Benzodiazépines : accoutumance, troubles de la mémoire et chutes
● Les benzodiazépines et les médicaments proches sont utilisés pour calmer l’anxiété ou favoriser le sommeil, par exemple : oxazépam, alprazolam, lorazépam, ainsi que zopiclone, zolpidem.
● En général, au bout de 2 semaines d’usage quotidien, l’efficacité des benzodiazépines diminue. Et si on augmente la dose, on augmente aussi le risque d’effets indésirables.
● Les effets indésirables des benzo diazépines sont nombreux et parfois graves : troubles de la mémoire et de la concentration, somnolence avec des risques de chutes (surtout chez les personnes âgées) et d’accidents . La baisse de la vigilance se prolonge plusieurs heures après la prise du médicament, et parfois même après le réveil.
Éviter un arrêt brusque des benzodiazépines
● En cas de prise quotidienne, l’arrêt brusque d’une benzodiazépine entraîne souvent des troubles passagers liés au manque : anxiété, tremblements, aggravation des troubles du sommeil, cauchemars, et parfois hallucinations, confusion mentale, convulsions, etc. Ce qui peut faire croire à tort que le médicament était efficace, et incite parfois à continuer d’en prendre.
● Ces troubles durent parfois plusieurs semaines. Ils semblent plus sévères quand la benzo diazépine a été prise longtemps et à dose élevée. Les personnes âgées y sont particulièrement sensibles.
Diminuer la dose progressivement
● Les troubles liés au manque sont moins importants quand la benzodiazépine est arrêtée progressivement. Selon plusieurs études, une diminution progressive de la dose a permis l’arrêt des benzodiazépines chez environ 4 personnes sur 10. Il est possible de diminuer progressivement en baissant la dose, par exemple, d’un quart toutes les une à deux semaines.
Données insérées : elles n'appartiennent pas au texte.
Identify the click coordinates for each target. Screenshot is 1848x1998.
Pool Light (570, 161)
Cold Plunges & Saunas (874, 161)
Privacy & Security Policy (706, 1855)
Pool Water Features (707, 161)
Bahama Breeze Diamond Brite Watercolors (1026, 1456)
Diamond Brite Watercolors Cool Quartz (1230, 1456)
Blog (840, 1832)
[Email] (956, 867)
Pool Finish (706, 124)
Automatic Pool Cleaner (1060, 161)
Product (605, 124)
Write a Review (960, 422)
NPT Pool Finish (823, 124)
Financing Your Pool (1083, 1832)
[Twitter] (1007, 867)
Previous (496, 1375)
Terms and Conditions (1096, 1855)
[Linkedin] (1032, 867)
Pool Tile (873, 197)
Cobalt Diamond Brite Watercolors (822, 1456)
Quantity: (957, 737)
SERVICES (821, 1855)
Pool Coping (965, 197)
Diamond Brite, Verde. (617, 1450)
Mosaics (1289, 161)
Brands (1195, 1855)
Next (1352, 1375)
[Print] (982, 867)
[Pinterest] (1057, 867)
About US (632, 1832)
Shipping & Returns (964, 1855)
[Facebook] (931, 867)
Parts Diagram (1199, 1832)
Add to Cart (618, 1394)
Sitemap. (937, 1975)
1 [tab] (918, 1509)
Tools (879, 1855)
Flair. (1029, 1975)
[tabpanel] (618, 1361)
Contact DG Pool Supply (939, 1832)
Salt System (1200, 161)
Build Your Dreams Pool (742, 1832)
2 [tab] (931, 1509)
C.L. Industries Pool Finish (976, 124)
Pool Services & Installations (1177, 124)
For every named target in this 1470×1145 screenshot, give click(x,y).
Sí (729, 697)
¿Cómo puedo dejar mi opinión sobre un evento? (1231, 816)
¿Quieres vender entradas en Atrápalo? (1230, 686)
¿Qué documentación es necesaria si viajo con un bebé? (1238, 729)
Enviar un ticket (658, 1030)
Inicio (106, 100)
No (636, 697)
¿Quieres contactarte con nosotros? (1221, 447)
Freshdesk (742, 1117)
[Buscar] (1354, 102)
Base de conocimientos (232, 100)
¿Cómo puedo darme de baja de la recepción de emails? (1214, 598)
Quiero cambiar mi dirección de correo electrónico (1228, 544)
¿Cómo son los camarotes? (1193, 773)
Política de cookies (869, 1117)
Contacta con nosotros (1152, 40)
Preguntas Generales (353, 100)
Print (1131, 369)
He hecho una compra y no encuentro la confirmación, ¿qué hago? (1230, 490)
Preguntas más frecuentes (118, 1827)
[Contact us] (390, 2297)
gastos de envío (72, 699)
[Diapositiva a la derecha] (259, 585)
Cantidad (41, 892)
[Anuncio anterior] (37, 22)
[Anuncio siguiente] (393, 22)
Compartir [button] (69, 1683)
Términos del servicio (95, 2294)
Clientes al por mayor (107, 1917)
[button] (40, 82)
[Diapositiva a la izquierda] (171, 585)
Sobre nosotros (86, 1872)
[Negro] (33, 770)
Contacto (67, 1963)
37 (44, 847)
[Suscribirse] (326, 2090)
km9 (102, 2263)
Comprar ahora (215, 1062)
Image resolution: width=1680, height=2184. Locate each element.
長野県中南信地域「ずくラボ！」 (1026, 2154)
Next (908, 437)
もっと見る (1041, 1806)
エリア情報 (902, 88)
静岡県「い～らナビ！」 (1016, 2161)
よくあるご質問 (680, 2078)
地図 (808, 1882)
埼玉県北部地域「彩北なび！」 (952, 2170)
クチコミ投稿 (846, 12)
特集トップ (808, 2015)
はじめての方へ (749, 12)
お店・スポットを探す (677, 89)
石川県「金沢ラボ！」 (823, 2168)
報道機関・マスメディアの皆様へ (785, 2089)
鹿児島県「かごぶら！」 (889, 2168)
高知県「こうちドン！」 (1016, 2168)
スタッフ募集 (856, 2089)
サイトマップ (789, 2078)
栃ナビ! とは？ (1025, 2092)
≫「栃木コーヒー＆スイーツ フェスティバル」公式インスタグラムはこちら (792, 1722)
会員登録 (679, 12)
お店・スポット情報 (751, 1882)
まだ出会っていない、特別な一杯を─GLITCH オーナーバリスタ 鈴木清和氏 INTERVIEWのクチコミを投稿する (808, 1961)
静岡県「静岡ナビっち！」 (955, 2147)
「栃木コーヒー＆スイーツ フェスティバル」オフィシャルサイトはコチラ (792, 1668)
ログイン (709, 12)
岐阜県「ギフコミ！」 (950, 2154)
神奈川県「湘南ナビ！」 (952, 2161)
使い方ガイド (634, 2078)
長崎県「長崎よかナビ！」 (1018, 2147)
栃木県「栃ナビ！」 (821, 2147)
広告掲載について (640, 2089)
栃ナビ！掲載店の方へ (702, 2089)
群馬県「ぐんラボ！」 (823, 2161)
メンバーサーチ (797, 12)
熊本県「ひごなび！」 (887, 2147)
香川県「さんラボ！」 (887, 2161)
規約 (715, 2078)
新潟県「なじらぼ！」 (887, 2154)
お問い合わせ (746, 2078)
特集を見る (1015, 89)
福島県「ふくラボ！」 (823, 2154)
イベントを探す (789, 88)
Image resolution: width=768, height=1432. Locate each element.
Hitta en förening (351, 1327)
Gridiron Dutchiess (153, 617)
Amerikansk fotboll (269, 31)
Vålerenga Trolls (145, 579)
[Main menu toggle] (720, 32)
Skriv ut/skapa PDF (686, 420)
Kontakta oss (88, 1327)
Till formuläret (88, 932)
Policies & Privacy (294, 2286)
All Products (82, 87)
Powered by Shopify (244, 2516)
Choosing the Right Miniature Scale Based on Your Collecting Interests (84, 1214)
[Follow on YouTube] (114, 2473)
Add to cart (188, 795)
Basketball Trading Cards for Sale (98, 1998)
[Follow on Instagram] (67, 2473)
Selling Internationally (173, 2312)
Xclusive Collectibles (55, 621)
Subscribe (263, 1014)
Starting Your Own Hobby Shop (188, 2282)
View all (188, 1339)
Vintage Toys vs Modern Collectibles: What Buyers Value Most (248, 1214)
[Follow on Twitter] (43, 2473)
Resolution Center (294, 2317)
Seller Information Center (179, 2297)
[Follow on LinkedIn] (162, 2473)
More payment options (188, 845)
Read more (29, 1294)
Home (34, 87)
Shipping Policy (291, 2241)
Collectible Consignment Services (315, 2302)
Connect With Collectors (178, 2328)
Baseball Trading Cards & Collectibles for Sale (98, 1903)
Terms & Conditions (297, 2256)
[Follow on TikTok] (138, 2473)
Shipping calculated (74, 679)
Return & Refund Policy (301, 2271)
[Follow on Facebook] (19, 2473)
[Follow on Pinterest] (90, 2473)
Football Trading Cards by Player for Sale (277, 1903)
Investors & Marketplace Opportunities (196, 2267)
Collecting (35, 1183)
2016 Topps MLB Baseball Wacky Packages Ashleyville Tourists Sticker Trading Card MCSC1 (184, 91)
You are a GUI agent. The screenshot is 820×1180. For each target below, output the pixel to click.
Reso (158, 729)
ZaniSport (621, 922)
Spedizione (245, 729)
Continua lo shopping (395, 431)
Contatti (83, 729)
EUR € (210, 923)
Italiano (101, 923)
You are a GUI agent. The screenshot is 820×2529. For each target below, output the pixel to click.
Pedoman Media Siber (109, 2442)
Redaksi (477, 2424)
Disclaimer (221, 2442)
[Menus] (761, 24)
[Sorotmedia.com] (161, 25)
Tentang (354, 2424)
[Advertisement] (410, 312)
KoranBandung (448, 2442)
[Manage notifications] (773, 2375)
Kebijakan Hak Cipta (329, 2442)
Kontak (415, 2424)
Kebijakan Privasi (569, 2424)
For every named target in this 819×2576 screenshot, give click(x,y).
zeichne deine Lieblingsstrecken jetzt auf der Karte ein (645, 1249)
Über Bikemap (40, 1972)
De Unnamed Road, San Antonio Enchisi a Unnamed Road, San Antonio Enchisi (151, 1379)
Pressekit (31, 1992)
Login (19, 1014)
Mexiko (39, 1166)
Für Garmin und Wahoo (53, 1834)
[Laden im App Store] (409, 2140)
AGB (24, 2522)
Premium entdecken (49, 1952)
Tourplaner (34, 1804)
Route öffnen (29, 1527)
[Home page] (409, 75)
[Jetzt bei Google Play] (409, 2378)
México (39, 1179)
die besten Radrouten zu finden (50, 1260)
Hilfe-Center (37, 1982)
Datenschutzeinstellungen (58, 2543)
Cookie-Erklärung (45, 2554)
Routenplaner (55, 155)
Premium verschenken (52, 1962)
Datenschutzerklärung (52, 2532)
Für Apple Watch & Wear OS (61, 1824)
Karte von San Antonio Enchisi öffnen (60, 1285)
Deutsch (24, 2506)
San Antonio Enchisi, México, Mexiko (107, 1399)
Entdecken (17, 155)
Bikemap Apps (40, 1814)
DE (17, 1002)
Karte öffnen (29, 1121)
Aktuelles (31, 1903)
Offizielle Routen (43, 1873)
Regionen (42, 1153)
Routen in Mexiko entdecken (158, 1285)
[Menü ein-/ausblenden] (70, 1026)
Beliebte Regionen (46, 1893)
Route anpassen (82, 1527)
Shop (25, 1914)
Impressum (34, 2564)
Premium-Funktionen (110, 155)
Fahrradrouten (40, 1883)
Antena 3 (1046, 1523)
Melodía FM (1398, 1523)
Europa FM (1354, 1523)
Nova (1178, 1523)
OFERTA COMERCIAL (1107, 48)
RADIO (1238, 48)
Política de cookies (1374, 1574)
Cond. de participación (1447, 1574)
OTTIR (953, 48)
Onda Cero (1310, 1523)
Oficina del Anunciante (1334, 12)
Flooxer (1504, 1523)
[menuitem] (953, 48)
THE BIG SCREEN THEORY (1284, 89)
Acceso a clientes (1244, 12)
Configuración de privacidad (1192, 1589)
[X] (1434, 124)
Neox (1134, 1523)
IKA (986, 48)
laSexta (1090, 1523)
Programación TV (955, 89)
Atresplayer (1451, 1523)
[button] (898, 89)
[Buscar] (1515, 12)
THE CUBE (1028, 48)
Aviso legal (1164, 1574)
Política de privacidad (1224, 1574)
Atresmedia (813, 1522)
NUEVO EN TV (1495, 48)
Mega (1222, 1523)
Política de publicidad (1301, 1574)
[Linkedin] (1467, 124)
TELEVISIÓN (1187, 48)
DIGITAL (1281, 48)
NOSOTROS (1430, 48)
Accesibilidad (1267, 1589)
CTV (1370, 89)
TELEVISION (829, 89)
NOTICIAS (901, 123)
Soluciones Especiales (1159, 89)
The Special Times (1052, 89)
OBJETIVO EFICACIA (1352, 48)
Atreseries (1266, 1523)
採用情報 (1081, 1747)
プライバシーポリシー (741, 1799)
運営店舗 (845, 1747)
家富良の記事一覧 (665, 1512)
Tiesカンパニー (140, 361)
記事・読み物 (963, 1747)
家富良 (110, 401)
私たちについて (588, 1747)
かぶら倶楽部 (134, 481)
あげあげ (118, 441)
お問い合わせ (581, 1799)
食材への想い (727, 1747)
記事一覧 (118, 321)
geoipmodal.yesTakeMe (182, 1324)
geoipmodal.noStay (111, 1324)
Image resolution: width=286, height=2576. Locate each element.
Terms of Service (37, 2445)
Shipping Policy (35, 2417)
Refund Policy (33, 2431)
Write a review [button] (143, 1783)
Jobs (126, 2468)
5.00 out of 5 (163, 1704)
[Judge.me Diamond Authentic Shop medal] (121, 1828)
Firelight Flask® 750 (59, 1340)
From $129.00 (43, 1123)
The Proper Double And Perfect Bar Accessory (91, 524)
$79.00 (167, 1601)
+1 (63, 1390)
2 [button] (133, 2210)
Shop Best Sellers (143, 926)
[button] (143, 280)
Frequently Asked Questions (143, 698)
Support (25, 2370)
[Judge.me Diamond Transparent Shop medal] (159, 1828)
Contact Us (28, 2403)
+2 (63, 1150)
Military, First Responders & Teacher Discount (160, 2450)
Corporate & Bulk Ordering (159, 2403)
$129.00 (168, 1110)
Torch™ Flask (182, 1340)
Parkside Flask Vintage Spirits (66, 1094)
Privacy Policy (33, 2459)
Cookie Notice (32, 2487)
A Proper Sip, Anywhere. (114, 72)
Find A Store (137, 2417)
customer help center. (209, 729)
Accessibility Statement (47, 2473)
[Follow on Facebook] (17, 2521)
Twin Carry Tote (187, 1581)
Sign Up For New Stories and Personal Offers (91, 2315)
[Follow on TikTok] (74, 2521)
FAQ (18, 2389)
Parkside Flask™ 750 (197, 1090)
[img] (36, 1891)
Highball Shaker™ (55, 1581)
● Des consultations régulières avec un soignant sont parfois utiles. La méthode du “contrôle par le stimulus” (ensemble de recommandations simples visant à associer chambre et sommeil, et à régulariser le cycle veille-sommeil) et des conseils d’aide au sommeil améliorent les chances de réussite d’un arrêt durable des benzodiazépines.